OBJECTIVE: Please retype the lines of the material below, from the line that contains "Click the circled" through the line that contains "will tap(991, 309).", both included, and nothing else.
========================================================================
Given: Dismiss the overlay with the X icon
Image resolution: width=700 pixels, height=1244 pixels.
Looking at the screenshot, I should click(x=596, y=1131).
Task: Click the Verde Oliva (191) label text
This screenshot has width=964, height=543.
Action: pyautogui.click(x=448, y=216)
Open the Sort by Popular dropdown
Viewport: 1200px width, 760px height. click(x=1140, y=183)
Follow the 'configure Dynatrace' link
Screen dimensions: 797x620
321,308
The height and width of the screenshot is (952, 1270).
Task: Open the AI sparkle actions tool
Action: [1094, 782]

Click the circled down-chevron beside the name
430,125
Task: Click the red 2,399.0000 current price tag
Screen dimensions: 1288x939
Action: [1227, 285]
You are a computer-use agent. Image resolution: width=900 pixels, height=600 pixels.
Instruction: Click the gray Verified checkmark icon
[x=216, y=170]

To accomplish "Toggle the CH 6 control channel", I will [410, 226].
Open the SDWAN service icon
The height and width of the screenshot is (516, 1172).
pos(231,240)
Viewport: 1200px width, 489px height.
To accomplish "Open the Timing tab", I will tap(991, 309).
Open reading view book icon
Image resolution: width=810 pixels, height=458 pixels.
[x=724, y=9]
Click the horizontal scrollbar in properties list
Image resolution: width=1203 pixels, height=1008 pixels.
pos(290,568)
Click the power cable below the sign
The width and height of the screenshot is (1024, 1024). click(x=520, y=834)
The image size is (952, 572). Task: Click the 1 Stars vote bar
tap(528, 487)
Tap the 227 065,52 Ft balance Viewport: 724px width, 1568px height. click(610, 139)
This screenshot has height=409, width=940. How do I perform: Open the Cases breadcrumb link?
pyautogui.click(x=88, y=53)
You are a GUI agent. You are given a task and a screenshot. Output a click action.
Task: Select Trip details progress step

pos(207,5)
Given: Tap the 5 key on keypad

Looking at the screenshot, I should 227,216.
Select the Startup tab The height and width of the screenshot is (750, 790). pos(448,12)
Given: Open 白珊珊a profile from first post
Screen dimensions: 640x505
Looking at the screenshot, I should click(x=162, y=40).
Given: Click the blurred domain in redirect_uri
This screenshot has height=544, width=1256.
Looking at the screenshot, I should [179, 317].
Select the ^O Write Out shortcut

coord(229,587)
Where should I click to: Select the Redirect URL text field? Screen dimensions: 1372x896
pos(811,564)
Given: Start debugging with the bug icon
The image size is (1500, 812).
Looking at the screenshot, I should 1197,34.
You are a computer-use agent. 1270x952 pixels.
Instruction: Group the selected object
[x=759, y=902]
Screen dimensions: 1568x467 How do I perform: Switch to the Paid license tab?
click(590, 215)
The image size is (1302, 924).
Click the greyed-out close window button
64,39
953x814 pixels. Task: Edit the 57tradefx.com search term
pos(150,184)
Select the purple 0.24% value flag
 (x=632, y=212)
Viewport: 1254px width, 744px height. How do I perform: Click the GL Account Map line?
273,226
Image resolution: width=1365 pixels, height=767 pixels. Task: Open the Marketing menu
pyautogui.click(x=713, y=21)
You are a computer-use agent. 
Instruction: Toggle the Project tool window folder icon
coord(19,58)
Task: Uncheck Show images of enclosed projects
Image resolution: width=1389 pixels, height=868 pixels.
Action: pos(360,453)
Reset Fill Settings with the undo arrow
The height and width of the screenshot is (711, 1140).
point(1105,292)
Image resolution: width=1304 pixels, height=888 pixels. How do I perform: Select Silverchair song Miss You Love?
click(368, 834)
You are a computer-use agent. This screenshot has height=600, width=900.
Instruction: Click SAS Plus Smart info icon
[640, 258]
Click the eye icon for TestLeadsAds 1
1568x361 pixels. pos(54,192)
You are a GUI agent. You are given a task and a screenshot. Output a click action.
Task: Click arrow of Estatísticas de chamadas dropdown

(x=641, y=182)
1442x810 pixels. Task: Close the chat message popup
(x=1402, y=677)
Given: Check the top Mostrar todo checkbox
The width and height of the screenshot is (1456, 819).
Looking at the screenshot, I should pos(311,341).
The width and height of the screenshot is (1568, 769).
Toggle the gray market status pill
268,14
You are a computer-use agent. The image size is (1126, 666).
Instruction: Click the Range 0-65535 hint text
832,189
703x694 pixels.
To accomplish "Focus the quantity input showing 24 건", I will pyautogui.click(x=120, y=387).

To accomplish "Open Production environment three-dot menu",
========================================================================
SOLVED PROBLEM:
Click the circled down-chevron beside the name
430,125
Task: Click the red 2,399.0000 current price tag
Screen dimensions: 1288x939
Action: [1227, 285]
You are a computer-use agent. Image resolution: width=900 pixels, height=600 pixels.
Instruction: Click the gray Verified checkmark icon
[x=216, y=170]

To accomplish "Toggle the CH 6 control channel", I will [410, 226].
Open the SDWAN service icon
The height and width of the screenshot is (516, 1172).
pos(231,240)
Viewport: 1200px width, 489px height.
To accomplish "Open the Timing tab", I will tap(991, 309).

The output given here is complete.